ASSIGNED TASK: Output range, inclusive: from the line containing "698x445 pixels." to the line containing "543x428 pixels.". Restate those lines from the data below word for word and only those.

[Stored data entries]
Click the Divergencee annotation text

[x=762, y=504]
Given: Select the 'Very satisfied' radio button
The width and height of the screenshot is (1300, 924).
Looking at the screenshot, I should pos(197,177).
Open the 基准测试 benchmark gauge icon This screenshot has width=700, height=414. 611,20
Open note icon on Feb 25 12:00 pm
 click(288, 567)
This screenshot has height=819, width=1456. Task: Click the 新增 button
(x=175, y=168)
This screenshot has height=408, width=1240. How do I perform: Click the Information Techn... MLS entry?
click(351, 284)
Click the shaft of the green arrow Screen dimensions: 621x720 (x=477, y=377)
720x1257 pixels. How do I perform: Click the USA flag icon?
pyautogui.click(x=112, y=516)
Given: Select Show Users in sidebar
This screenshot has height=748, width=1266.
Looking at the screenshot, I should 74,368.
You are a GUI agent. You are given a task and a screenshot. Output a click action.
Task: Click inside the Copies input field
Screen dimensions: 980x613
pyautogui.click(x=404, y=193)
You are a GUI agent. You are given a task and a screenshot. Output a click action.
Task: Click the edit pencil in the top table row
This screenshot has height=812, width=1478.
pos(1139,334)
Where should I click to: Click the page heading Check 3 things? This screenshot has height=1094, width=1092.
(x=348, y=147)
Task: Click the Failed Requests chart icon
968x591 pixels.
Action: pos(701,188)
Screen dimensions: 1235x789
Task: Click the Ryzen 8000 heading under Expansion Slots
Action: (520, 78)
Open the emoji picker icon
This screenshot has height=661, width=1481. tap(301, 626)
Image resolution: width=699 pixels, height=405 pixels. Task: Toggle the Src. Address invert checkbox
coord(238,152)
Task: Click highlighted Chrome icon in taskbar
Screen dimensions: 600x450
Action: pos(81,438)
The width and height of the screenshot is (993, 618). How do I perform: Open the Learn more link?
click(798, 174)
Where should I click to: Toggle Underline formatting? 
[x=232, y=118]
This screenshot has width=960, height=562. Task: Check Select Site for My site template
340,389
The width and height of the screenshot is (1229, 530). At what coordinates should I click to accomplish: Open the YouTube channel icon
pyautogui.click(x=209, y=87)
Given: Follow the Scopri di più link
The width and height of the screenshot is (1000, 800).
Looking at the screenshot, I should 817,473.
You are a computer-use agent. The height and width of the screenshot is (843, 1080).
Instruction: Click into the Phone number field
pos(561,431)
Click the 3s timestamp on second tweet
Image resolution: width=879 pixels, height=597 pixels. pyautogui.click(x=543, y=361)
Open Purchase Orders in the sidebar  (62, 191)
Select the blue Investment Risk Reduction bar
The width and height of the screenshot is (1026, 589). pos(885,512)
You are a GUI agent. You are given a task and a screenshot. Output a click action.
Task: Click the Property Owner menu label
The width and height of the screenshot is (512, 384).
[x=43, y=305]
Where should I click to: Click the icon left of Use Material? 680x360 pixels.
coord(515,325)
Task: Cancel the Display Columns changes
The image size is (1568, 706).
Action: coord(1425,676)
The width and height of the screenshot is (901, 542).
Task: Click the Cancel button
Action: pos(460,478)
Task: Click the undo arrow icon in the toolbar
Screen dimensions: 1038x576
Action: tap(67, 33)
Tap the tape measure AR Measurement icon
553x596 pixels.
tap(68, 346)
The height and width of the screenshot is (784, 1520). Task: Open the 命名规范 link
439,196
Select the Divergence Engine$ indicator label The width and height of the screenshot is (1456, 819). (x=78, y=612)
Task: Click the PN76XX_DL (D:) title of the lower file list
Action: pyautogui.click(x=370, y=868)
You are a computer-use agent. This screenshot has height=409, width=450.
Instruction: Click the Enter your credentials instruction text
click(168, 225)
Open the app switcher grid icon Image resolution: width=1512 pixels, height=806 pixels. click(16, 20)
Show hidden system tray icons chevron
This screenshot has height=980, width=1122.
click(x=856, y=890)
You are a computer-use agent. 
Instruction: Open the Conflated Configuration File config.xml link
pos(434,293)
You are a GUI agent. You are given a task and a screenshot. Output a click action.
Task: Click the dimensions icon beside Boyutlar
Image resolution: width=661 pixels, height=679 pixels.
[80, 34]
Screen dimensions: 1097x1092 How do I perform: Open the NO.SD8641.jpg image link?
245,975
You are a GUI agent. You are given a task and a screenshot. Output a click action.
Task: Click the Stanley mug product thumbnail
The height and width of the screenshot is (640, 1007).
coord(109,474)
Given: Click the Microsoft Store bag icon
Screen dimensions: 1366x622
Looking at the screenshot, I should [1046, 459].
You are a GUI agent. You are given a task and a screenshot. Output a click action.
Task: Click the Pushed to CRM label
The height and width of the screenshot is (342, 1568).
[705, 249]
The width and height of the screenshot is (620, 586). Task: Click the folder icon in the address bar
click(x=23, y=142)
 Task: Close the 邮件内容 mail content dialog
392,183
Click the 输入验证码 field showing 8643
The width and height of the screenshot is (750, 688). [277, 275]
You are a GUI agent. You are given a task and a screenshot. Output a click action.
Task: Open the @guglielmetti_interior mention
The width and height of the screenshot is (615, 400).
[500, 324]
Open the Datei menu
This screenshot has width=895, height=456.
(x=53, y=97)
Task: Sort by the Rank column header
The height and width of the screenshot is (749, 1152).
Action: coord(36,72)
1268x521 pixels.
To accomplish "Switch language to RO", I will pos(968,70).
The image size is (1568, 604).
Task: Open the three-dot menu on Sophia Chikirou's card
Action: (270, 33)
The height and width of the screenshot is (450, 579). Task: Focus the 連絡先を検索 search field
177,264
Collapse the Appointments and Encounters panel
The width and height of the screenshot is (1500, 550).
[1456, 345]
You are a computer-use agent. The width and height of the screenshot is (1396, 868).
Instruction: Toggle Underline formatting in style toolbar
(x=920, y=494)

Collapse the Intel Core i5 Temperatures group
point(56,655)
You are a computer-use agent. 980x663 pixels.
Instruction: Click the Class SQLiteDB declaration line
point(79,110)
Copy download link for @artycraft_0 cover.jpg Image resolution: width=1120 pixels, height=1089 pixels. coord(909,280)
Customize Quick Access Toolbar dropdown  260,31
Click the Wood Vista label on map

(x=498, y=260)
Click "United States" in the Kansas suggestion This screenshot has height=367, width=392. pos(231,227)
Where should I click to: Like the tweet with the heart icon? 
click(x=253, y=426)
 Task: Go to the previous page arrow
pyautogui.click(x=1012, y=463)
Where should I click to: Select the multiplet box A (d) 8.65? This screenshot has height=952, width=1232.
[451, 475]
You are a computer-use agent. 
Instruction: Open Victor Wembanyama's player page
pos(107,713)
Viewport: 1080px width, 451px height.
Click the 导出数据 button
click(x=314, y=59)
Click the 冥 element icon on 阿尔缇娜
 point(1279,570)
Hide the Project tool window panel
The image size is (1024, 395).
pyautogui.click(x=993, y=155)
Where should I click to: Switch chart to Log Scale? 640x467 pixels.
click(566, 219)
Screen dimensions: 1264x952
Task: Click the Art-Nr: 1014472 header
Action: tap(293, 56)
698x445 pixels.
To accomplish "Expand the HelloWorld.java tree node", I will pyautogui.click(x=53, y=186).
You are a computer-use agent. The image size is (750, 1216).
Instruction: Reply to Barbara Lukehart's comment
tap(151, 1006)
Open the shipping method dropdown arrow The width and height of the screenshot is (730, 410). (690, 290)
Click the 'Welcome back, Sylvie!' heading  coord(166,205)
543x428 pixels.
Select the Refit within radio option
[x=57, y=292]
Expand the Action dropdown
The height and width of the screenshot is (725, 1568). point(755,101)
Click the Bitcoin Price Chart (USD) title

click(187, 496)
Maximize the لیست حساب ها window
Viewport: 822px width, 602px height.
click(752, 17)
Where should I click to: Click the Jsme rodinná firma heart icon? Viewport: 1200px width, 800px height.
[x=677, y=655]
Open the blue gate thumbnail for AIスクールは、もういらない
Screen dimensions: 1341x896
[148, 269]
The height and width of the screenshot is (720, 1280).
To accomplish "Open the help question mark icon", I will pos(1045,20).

WORKED SOLUTION:
698x445 pixels.
To accomplish "Expand the HelloWorld.java tree node", I will pyautogui.click(x=53, y=186).
You are a computer-use agent. The image size is (750, 1216).
Instruction: Reply to Barbara Lukehart's comment
tap(151, 1006)
Open the shipping method dropdown arrow The width and height of the screenshot is (730, 410). (690, 290)
Click the 'Welcome back, Sylvie!' heading  coord(166,205)
543x428 pixels.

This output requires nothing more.